GitHub is a powerful platform for version control and collaboration, essential for managing research code. By storing your research code in a GitHub repository, you benefit from features such as issue tracking, pull requests, and continuous integration. These tools enable you to manage contributions from multiple collaborators seamlessly and ensure that changes are tracked meticulously.
GitHub Codespaces takes collaboration a step further by providing a full development environment in the cloud. This allows researchers to work on their projects from anywhere, without the need to set up local development environments. The key to making this work efficiently is the use of .devcontainer
configuration files. This eliminates the "it works on my machine" problem, significantly enhancing reproducibility.
Here is a demo repository with which we can launch a GitHub Codespaces instance if you have a GitHub account. Simply click on "Code" then "Codespaces" and lastly "Create codespace on main":
It should be noted that there are 2 caveats to this:
devcontainer.json
has to modified slightly to function correctly with Codespaces, namely we need to remove the following 3 bits of information:"build": {
"dockerfile": "Dockerfile",
"options": ["--format=docker"] // remove for Codespaces (or Docker)
}
...
// change `type=bind,z` to `type=bind` for Codespaces (or Docker)

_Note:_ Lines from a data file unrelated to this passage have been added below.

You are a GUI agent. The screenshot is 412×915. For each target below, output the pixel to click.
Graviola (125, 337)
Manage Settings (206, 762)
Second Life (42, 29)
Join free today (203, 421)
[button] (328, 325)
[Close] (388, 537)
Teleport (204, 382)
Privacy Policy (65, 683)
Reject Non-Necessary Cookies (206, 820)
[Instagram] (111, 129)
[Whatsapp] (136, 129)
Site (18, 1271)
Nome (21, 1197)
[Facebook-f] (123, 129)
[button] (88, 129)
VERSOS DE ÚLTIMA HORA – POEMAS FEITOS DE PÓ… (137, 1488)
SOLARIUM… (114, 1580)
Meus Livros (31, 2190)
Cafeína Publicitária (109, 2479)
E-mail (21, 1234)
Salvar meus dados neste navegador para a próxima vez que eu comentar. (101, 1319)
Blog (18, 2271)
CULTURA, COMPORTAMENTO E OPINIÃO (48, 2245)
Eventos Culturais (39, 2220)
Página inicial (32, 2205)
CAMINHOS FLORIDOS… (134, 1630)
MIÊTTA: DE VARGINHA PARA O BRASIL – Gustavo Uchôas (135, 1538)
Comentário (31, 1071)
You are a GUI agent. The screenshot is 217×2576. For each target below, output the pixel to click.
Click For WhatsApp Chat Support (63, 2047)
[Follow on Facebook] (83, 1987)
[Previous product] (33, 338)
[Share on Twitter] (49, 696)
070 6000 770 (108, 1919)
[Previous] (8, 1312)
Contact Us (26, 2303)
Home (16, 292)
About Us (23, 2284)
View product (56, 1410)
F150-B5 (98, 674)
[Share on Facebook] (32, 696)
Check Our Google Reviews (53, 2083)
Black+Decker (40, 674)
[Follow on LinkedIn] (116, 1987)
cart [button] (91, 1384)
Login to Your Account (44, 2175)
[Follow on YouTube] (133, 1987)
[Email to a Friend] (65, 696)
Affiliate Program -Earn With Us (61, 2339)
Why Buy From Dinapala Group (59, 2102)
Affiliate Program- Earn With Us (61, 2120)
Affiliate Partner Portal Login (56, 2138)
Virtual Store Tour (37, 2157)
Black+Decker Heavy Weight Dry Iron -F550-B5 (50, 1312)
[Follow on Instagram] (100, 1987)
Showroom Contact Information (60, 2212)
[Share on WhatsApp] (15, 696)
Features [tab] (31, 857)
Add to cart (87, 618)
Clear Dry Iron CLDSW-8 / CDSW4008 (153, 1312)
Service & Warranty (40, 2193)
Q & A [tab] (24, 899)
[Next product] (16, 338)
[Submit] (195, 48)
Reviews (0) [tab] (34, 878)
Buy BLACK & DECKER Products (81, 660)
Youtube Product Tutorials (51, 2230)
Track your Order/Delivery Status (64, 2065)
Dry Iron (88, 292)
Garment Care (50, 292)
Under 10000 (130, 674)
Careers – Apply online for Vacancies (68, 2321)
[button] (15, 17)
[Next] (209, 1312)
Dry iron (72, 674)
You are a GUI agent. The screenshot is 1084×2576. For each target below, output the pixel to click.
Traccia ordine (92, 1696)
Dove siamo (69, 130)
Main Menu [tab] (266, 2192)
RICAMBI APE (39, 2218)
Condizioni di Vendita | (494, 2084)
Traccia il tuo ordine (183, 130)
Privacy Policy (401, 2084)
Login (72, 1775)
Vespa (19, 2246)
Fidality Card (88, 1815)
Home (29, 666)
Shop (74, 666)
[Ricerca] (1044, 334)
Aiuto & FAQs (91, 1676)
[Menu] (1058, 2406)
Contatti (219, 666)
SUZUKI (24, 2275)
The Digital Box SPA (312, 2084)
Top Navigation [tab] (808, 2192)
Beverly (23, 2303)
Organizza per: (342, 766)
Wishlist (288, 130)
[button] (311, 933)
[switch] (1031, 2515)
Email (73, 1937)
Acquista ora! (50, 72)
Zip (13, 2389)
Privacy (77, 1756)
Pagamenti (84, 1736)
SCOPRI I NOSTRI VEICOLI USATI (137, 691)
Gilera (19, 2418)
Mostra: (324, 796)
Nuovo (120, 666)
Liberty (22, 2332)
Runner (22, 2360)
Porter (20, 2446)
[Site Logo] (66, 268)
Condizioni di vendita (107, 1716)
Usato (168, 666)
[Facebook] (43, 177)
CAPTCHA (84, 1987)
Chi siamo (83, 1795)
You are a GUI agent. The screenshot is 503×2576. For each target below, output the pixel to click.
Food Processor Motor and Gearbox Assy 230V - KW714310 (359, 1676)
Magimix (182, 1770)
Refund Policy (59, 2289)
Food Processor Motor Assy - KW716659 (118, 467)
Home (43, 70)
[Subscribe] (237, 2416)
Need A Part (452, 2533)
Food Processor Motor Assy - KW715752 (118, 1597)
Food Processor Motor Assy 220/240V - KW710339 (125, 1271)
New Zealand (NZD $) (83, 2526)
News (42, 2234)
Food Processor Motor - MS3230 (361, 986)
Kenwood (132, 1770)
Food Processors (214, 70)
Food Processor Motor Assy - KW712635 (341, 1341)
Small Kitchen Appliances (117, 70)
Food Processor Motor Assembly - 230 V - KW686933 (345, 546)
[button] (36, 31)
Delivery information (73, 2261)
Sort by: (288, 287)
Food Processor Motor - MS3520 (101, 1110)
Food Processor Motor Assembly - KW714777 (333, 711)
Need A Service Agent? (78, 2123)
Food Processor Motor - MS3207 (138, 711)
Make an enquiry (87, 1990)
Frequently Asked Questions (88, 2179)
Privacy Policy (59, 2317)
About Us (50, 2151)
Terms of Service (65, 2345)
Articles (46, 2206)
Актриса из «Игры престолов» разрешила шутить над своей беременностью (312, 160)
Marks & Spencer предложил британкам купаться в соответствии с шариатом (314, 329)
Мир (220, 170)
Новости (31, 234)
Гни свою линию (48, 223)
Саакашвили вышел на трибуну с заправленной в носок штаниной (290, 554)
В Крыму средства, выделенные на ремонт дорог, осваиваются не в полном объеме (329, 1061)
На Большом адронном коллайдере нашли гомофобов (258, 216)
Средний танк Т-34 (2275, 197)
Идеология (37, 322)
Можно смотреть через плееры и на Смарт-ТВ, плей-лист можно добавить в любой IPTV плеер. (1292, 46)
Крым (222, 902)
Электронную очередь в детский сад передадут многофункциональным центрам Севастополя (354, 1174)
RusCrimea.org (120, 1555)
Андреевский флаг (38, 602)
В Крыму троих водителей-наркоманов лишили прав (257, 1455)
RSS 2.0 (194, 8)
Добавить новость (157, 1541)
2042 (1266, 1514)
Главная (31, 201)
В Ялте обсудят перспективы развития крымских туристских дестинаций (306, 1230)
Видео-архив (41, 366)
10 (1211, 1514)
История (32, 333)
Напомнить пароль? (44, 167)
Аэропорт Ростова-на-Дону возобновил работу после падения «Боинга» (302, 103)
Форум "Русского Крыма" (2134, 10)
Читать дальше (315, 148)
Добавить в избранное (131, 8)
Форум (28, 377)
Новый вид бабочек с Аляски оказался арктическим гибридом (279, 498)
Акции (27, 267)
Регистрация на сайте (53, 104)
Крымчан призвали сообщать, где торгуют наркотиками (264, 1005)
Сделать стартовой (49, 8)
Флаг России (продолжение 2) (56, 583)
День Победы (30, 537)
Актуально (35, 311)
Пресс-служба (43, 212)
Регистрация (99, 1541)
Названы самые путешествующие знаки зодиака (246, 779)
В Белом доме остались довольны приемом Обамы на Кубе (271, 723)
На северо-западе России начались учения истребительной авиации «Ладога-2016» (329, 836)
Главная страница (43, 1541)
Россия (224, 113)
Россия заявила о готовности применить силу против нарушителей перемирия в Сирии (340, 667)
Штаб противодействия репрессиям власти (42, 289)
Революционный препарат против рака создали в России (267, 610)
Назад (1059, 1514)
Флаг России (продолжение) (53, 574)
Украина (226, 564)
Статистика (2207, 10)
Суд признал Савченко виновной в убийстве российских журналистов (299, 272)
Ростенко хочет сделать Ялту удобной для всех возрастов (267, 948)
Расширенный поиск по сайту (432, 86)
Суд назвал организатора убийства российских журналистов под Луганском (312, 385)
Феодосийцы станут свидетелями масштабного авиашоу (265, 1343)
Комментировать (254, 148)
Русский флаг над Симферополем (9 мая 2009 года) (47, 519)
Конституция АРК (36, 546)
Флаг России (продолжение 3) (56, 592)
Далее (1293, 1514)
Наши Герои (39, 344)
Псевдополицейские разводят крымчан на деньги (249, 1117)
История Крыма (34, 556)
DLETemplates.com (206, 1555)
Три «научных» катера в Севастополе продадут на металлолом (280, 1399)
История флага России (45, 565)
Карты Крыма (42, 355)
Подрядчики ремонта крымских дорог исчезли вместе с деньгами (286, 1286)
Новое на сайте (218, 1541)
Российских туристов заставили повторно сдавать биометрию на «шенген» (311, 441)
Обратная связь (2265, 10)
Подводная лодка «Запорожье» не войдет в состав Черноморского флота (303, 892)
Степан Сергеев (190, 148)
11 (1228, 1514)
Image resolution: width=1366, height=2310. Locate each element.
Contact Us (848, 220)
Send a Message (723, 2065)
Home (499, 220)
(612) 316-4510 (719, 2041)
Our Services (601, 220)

"workspaceMount": "source=${localWorkspaceFolder},target=/home/jovyan/work,type=bind,z",
...
"runArgs": [
...
"--userns=keep-id:uid=1000,gid=100", // remove for Codespaces (or Docker)
...
]
While GitHub is excellent for code management, it is equally important to have a robust system for archiving the entirety of your research output. This is where Zenodo comes into play. Zenodo is a research repository managed by CERN that provides a secure and reliable platform for storing a variety of research outputs.
Lastly, by using Zenodo, you can generate DOI links for your research outputs, which enhances their visibility and citability. This is particularly important for ensuring that your work is easily discoverable and can be referenced by other researchers in the field.
The combination of GitHub and Zenodo provides a powerful ecosystem for distributing research:
This integrated approach not only enhances the reproducibility of your research but also ensures that your work is accessible and can be built upon by the wider research community. By leveraging these tools, you contribute to a more open and collaborative research environment, ultimately advancing scientific discovery.